Skin-Resident Murine Dendritic Cell Subsets Promote Distinct and Opposing Antigen-Specific T Helper Cell Responses

Liu, X. et al., Nature Immunology 12, 416-424 (2011)

Speaker: Yu-Pu Hsia (夏雨璞)                              Time: 13:10~14:00, April 25, 2011

Commentator: Dr. Yee-Shin Lin (林以行老師)    Place: Room 601

Abstract:

Dendritic cells (DCs) are very efficient at activating naïve T cells in vitro and in vivo. They can acquire antigen via multiple routes, and then present processed antigen for CD4⁺ T helper (Th) cells and CD8⁺ cytotoxic T lymphocytes (CTLs), initiating adaptive immune responses [1]. Skin plays an important immunologic role in immune responses to foreign antigens. Three subsets of skin-resident DCs can be distinguished on the basis of anatomical location and cell surface markers, Langerin and CD103 [2]. Langerhans cells (LC) that express Langerin⁺ CD103^- are located in the epidermis and are thus the first APCs to contact pathogens at the skin surface. In the dermis, DC subsets can be segregated into Langerin⁺ CD103⁺ dermal DC (dDC) and Langerin^- CD103⁺ dDC. In vivo, whether these DC subsets have distinct or redundant function remains unclear. In this study, the authors engineered recombinant C. albicans to generate well-characterized immunodominant T cell antigen and developed the cutaneous candidiasis model that does not bypass the epidermis. These tools are helpful to explore the functions of DC subsets. Then they demonstrated thatLangerin⁺ dDC but not LCs are required for cross-presentation of antigen to CTLs in vivo. Direct presentation of antigen by LCs are needed for Th17 development but not for a Th1 cell response.

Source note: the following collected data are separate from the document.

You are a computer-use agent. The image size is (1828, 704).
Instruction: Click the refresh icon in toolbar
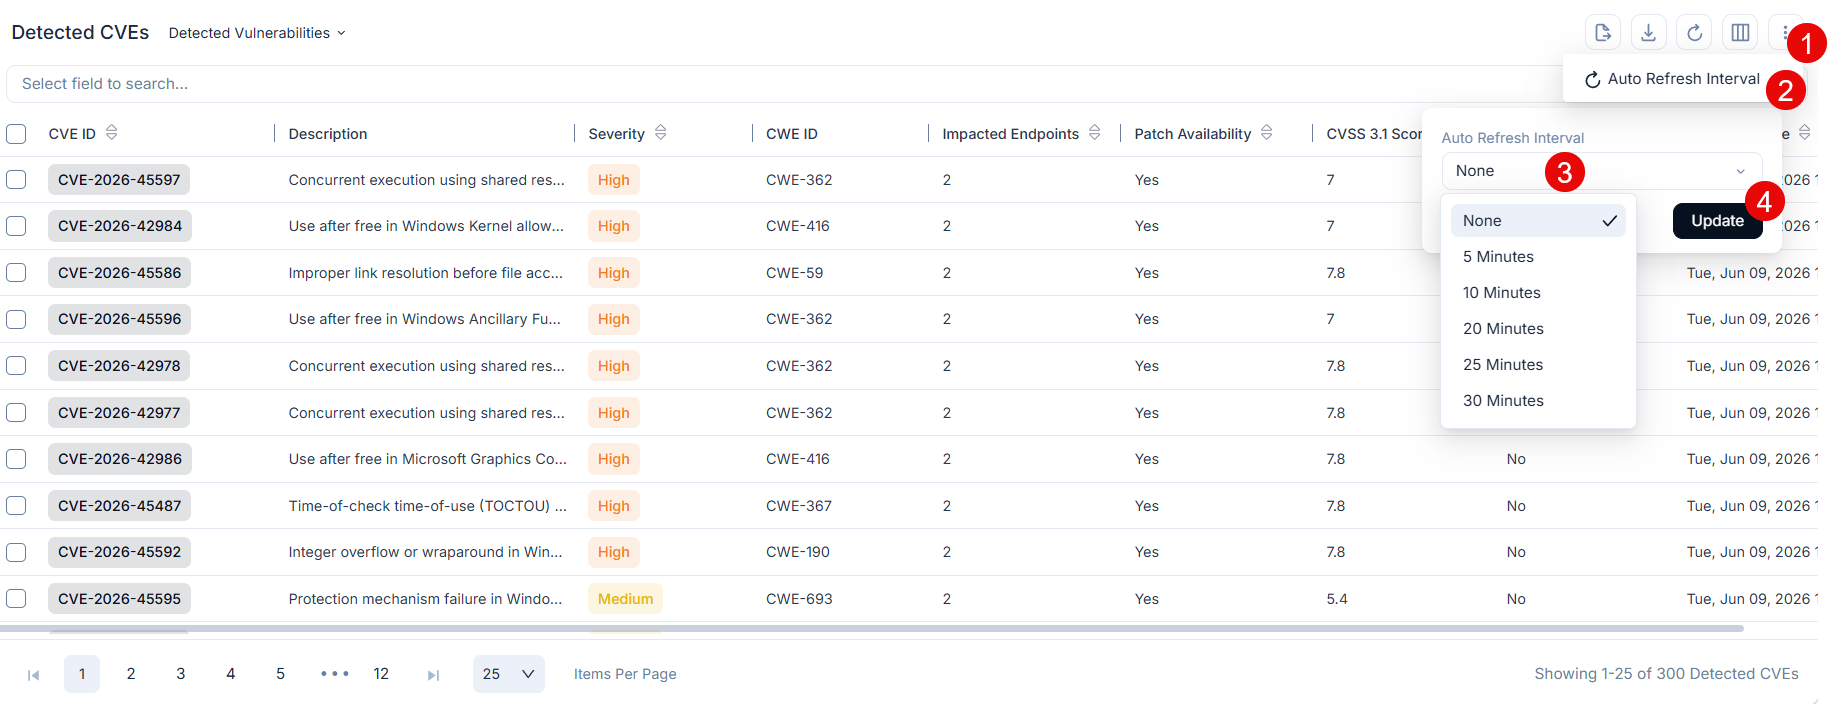click(x=1695, y=33)
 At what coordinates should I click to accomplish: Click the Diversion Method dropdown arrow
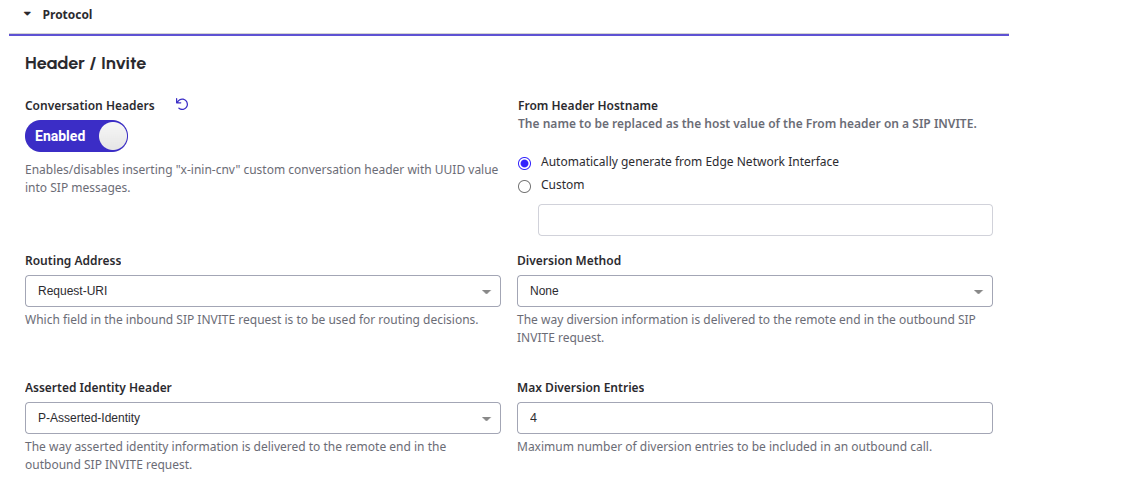[978, 292]
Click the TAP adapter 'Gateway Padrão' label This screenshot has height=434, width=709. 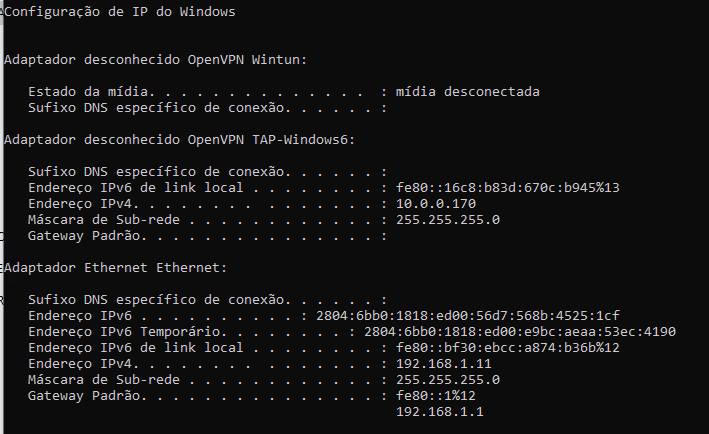point(84,236)
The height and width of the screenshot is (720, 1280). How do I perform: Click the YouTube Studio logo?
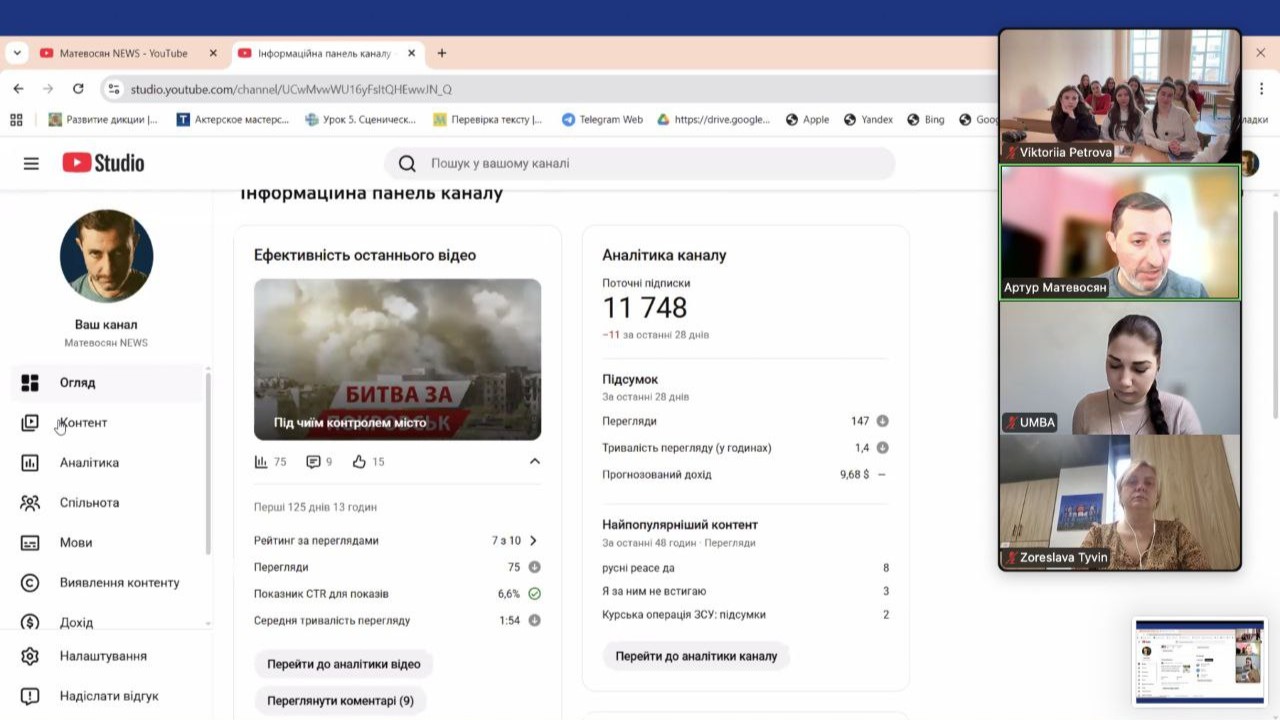tap(103, 163)
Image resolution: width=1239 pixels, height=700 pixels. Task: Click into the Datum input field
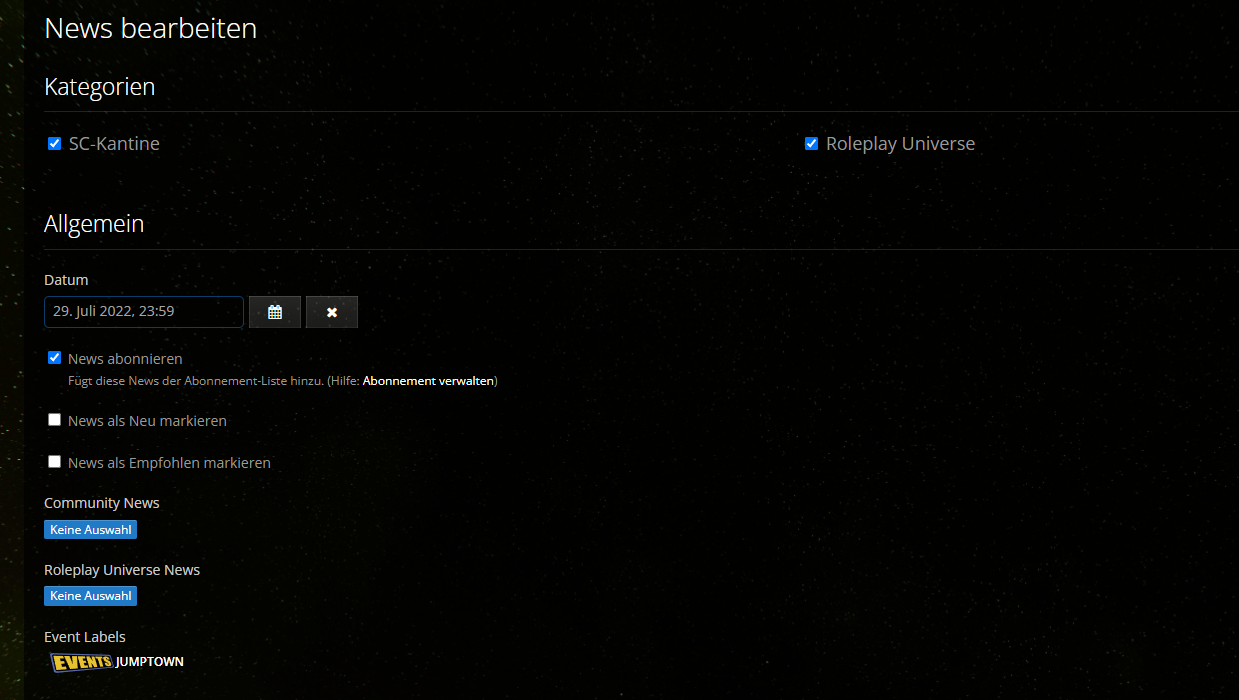coord(143,312)
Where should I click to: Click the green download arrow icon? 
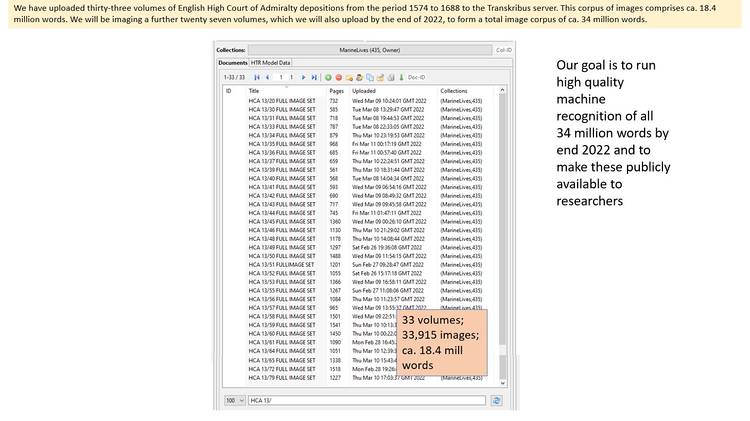pos(400,77)
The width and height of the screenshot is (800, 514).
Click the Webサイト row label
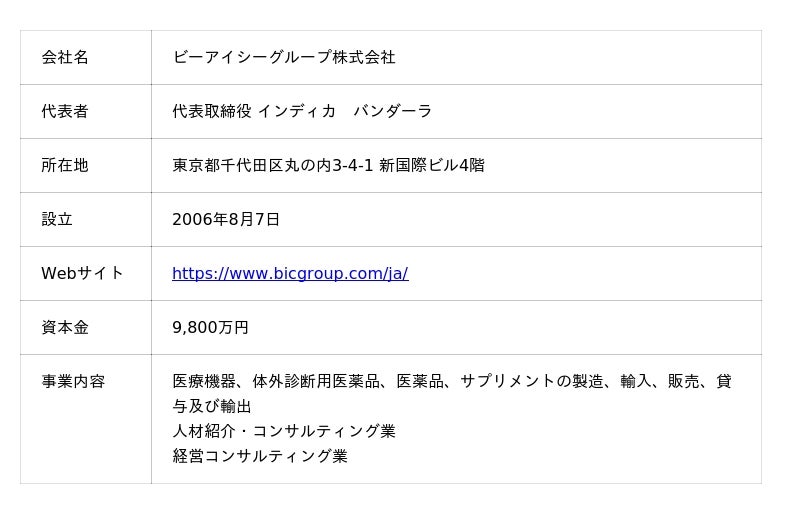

To confirm antigen presentation to LCs, they produced a monoclonal antibody (2G3) that can specifically bind to LCs in vivo, which also showed that LCs are necessary for Th17 cell development. In contrast, the absence of Langerin⁺ dDCs enhanced the Th17 cell response, suggesting that Langerin⁺ dDCs play a suppressive role in Th17 cell development. Thus, skin-resident DC subsets promote distinct and opposing antigen-specific responses in vivo. This research may provide vaccination strategies that selectively target DC populations

in the future.

References:

1.          Banchereau, J. et al.2000. Immunobiology of Dendritic Cells. Annu. Rev. Immunol.18:767-811

2. Kaplan, D.H. 2010. In vivo function of Langerhans cells and dermal dendritic cells. Trends Immunol. 31, 446–451.